» TASK:
Using the data beneath, show every line that includes the word "depozytu".

===== RECORD SET

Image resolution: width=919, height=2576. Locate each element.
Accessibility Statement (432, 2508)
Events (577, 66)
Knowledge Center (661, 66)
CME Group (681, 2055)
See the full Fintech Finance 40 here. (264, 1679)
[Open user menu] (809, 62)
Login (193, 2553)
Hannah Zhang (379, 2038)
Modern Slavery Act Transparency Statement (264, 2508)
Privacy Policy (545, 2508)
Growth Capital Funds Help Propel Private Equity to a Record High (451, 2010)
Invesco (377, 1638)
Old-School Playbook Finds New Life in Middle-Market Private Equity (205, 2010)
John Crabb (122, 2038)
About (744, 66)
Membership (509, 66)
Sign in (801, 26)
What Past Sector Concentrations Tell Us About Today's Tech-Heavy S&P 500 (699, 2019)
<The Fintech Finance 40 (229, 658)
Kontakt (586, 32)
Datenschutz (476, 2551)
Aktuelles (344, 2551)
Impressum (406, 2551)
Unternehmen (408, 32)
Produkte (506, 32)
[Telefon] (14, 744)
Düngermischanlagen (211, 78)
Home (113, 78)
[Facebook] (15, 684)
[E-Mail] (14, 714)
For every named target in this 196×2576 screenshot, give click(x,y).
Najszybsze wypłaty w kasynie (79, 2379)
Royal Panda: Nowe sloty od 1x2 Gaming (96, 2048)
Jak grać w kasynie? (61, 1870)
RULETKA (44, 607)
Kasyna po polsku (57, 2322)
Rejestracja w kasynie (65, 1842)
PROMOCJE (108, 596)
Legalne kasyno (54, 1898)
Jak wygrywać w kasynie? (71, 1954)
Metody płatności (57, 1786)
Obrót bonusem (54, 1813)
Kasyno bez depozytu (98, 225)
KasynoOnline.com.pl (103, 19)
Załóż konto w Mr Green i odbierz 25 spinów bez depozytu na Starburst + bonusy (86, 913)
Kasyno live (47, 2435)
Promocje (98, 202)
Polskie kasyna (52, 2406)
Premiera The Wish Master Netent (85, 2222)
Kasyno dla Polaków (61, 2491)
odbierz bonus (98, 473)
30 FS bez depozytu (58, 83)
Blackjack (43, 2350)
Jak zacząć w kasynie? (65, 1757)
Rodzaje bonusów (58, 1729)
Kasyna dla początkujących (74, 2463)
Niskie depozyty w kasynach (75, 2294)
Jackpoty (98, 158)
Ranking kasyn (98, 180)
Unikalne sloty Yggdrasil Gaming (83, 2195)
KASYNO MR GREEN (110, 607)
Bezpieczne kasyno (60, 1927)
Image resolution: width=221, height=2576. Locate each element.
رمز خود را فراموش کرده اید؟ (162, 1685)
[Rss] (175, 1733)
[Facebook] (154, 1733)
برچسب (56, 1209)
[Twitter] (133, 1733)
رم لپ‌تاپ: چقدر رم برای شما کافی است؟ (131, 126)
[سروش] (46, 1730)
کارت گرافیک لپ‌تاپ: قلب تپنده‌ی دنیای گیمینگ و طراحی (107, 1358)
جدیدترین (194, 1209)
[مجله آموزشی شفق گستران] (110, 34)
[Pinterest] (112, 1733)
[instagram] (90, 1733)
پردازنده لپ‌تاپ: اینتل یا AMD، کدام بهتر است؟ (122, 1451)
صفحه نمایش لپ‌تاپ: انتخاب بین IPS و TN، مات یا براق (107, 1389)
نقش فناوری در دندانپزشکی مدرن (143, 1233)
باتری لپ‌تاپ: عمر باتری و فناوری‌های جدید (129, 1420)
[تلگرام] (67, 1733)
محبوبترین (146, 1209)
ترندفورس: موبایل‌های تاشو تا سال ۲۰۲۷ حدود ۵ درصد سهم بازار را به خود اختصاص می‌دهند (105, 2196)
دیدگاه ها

==========

» FINISHED EXERCISE:
Kasyno bez depozytu (98, 225)
Załóż konto w Mr Green i odbierz 25 spinów bez depozytu na Starburst + bonusy (86, 913)
30 FS bez depozytu (58, 83)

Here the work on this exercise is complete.